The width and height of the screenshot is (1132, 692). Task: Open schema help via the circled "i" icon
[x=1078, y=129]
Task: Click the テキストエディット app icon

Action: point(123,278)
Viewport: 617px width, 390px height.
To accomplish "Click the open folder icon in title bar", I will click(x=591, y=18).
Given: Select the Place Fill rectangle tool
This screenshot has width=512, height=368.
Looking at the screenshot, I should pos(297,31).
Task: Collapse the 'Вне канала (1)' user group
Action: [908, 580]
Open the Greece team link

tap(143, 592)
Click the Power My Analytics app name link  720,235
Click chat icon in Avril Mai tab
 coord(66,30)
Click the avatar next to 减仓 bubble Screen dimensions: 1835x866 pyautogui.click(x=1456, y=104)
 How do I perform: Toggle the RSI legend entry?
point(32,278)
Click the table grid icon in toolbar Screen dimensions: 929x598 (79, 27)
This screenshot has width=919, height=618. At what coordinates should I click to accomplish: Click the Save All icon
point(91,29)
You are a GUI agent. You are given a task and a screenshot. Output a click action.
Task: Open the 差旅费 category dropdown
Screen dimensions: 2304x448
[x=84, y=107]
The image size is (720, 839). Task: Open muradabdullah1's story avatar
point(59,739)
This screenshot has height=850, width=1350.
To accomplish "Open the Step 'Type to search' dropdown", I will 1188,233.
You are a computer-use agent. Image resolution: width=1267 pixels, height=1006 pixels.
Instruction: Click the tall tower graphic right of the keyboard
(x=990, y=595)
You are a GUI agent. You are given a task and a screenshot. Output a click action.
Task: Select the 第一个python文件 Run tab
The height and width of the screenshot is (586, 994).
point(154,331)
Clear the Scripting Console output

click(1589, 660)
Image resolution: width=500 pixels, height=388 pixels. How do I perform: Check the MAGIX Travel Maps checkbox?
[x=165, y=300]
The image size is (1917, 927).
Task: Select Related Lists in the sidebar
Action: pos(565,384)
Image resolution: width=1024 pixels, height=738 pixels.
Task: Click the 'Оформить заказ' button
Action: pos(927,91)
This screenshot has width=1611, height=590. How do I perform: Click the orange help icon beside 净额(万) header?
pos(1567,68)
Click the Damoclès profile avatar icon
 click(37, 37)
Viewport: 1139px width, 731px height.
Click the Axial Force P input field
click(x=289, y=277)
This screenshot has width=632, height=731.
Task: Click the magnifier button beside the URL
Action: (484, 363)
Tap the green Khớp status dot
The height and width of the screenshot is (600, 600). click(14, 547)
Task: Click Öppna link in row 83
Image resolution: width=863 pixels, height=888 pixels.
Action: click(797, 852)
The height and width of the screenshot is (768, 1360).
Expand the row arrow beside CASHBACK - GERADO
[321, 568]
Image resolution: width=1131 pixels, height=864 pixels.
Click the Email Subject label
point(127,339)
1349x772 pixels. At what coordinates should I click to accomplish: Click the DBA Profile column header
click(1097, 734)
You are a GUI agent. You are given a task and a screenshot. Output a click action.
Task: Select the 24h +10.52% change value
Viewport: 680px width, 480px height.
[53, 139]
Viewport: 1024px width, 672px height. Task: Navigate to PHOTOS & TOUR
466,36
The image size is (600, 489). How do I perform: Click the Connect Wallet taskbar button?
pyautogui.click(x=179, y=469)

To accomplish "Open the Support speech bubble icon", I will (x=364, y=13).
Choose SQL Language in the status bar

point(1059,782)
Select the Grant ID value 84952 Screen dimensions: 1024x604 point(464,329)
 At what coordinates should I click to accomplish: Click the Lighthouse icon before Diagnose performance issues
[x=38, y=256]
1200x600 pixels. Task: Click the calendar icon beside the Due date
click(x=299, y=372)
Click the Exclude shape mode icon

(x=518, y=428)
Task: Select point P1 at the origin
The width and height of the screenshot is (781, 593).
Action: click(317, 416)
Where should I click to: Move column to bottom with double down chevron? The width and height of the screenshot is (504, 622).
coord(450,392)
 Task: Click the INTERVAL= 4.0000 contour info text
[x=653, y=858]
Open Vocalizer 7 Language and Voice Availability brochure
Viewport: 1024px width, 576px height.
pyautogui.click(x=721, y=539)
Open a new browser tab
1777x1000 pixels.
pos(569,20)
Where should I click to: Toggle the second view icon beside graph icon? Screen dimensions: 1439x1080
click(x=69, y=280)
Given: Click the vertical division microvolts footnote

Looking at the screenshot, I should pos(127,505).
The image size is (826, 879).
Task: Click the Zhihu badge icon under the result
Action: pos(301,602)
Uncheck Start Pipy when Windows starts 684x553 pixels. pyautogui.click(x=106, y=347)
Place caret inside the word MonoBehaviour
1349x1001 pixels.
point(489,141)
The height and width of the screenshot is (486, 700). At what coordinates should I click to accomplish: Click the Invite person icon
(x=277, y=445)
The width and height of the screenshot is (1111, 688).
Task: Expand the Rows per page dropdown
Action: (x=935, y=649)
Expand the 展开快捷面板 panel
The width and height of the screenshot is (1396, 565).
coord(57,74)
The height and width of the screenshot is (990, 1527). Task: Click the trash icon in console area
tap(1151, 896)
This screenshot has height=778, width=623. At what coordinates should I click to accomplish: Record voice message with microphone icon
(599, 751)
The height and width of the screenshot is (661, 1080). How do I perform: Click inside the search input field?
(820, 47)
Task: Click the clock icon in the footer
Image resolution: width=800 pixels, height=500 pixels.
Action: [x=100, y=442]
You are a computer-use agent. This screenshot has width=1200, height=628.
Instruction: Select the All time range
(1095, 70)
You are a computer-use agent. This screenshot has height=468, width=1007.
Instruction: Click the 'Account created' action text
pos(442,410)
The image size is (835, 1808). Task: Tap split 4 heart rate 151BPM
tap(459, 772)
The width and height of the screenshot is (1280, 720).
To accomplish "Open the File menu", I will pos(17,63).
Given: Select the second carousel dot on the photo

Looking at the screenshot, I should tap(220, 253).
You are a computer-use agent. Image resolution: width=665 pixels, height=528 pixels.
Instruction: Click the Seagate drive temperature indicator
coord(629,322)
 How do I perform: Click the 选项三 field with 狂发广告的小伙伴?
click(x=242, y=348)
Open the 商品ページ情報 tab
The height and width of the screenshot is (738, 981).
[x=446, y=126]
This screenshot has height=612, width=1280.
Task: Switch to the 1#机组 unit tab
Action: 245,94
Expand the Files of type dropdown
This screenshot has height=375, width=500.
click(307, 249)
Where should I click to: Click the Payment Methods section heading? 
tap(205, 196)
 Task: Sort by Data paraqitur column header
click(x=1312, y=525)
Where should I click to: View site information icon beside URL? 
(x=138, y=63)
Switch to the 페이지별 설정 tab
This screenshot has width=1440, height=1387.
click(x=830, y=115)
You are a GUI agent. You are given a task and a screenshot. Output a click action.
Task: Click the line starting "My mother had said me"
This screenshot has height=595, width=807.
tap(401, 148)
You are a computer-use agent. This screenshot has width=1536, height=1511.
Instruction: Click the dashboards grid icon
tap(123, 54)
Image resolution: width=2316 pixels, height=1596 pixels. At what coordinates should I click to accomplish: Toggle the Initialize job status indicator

## Required work
Copy each line of the data exactly, leaving nothing out.

## Answer to the exercise
The width and height of the screenshot is (1132, 692). Task: Open schema help via the circled "i" icon
[x=1078, y=129]
Task: Click the テキストエディット app icon

Action: point(123,278)
Viewport: 617px width, 390px height.
To accomplish "Click the open folder icon in title bar", I will click(x=591, y=18).
Given: Select the Place Fill rectangle tool
This screenshot has width=512, height=368.
Looking at the screenshot, I should pos(297,31).
Task: Collapse the 'Вне канала (1)' user group
Action: [908, 580]
Open the Greece team link

tap(143, 592)
Click the Power My Analytics app name link  720,235
Click chat icon in Avril Mai tab
 coord(66,30)
Click the avatar next to 减仓 bubble Screen dimensions: 1835x866 pyautogui.click(x=1456, y=104)
 How do I perform: Toggle the RSI legend entry?
point(32,278)
Click the table grid icon in toolbar Screen dimensions: 929x598 (79, 27)
This screenshot has width=919, height=618. At what coordinates should I click to accomplish: Click the Save All icon
point(91,29)
You are a GUI agent. You are given a task and a screenshot. Output a click action.
Task: Open the 差旅费 category dropdown
Screen dimensions: 2304x448
[x=84, y=107]
The image size is (720, 839). Task: Open muradabdullah1's story avatar
point(59,739)
This screenshot has height=850, width=1350.
To accomplish "Open the Step 'Type to search' dropdown", I will 1188,233.
You are a computer-use agent. Image resolution: width=1267 pixels, height=1006 pixels.
Instruction: Click the tall tower graphic right of the keyboard
(x=990, y=595)
You are a GUI agent. You are given a task and a screenshot. Output a click action.
Task: Select the 第一个python文件 Run tab
The height and width of the screenshot is (586, 994).
point(154,331)
Clear the Scripting Console output

click(1589, 660)
Image resolution: width=500 pixels, height=388 pixels. How do I perform: Check the MAGIX Travel Maps checkbox?
[x=165, y=300]
The image size is (1917, 927).
Task: Select Related Lists in the sidebar
Action: pos(565,384)
Image resolution: width=1024 pixels, height=738 pixels.
Task: Click the 'Оформить заказ' button
Action: pos(927,91)
This screenshot has width=1611, height=590. How do I perform: Click the orange help icon beside 净额(万) header?
pos(1567,68)
Click the Damoclès profile avatar icon
 click(37, 37)
Viewport: 1139px width, 731px height.
Click the Axial Force P input field
click(x=289, y=277)
This screenshot has width=632, height=731.
Task: Click the magnifier button beside the URL
Action: (484, 363)
Tap the green Khớp status dot
The height and width of the screenshot is (600, 600). click(14, 547)
Task: Click Öppna link in row 83
Image resolution: width=863 pixels, height=888 pixels.
Action: click(797, 852)
The height and width of the screenshot is (768, 1360).
Expand the row arrow beside CASHBACK - GERADO
[321, 568]
Image resolution: width=1131 pixels, height=864 pixels.
Click the Email Subject label
point(127,339)
1349x772 pixels. At what coordinates should I click to accomplish: Click the DBA Profile column header
click(1097, 734)
You are a GUI agent. You are given a task and a screenshot. Output a click action.
Task: Select the 24h +10.52% change value
Viewport: 680px width, 480px height.
[53, 139]
Viewport: 1024px width, 672px height. Task: Navigate to PHOTOS & TOUR
466,36
The image size is (600, 489). How do I perform: Click the Connect Wallet taskbar button?
pyautogui.click(x=179, y=469)

To accomplish "Open the Support speech bubble icon", I will (x=364, y=13).
Choose SQL Language in the status bar

point(1059,782)
Select the Grant ID value 84952 Screen dimensions: 1024x604 point(464,329)
 At what coordinates should I click to accomplish: Click the Lighthouse icon before Diagnose performance issues
[x=38, y=256]
1200x600 pixels. Task: Click the calendar icon beside the Due date
click(x=299, y=372)
Click the Exclude shape mode icon

(x=518, y=428)
Task: Select point P1 at the origin
The width and height of the screenshot is (781, 593).
Action: click(317, 416)
Where should I click to: Move column to bottom with double down chevron? The width and height of the screenshot is (504, 622).
coord(450,392)
 Task: Click the INTERVAL= 4.0000 contour info text
[x=653, y=858]
Open Vocalizer 7 Language and Voice Availability brochure
Viewport: 1024px width, 576px height.
pyautogui.click(x=721, y=539)
Open a new browser tab
1777x1000 pixels.
pos(569,20)
Where should I click to: Toggle the second view icon beside graph icon? Screen dimensions: 1439x1080
click(x=69, y=280)
Given: Click the vertical division microvolts footnote

Looking at the screenshot, I should pos(127,505).
The image size is (826, 879).
Task: Click the Zhihu badge icon under the result
Action: pos(301,602)
Uncheck Start Pipy when Windows starts 684x553 pixels. pyautogui.click(x=106, y=347)
Place caret inside the word MonoBehaviour
1349x1001 pixels.
point(489,141)
The height and width of the screenshot is (486, 700). At what coordinates should I click to accomplish: Click the Invite person icon
(x=277, y=445)
The width and height of the screenshot is (1111, 688).
Task: Expand the Rows per page dropdown
Action: (x=935, y=649)
Expand the 展开快捷面板 panel
The width and height of the screenshot is (1396, 565).
coord(57,74)
The height and width of the screenshot is (990, 1527). Task: Click the trash icon in console area
tap(1151, 896)
This screenshot has height=778, width=623. At what coordinates should I click to accomplish: Record voice message with microphone icon
(599, 751)
The height and width of the screenshot is (661, 1080). How do I perform: Click inside the search input field?
(820, 47)
Task: Click the clock icon in the footer
Image resolution: width=800 pixels, height=500 pixels.
Action: [x=100, y=442]
You are a computer-use agent. This screenshot has width=1200, height=628.
Instruction: Select the All time range
(1095, 70)
You are a computer-use agent. This screenshot has height=468, width=1007.
Instruction: Click the 'Account created' action text
pos(442,410)
The image size is (835, 1808). Task: Tap split 4 heart rate 151BPM
tap(459, 772)
The width and height of the screenshot is (1280, 720).
To accomplish "Open the File menu", I will pos(17,63).
Given: Select the second carousel dot on the photo

Looking at the screenshot, I should tap(220, 253).
You are a computer-use agent. Image resolution: width=665 pixels, height=528 pixels.
Instruction: Click the Seagate drive temperature indicator
coord(629,322)
 How do I perform: Click the 选项三 field with 狂发广告的小伙伴?
click(x=242, y=348)
Open the 商品ページ情報 tab
The height and width of the screenshot is (738, 981).
[x=446, y=126]
This screenshot has height=612, width=1280.
Task: Switch to the 1#机组 unit tab
Action: 245,94
Expand the Files of type dropdown
This screenshot has height=375, width=500.
click(307, 249)
Where should I click to: Click the Payment Methods section heading? 
tap(205, 196)
 Task: Sort by Data paraqitur column header
click(x=1312, y=525)
Where should I click to: View site information icon beside URL? 
(x=138, y=63)
Switch to the 페이지별 설정 tab
This screenshot has width=1440, height=1387.
click(x=830, y=115)
You are a GUI agent. You are given a task and a screenshot. Output a click action.
Task: Click the line starting "My mother had said me"
This screenshot has height=595, width=807.
tap(401, 148)
You are a computer-use agent. This screenshot has width=1536, height=1511.
Instruction: Click the dashboards grid icon
tap(123, 54)
Image resolution: width=2316 pixels, height=1596 pixels. At what coordinates should I click to accomplish: Toggle the Initialize job status indicator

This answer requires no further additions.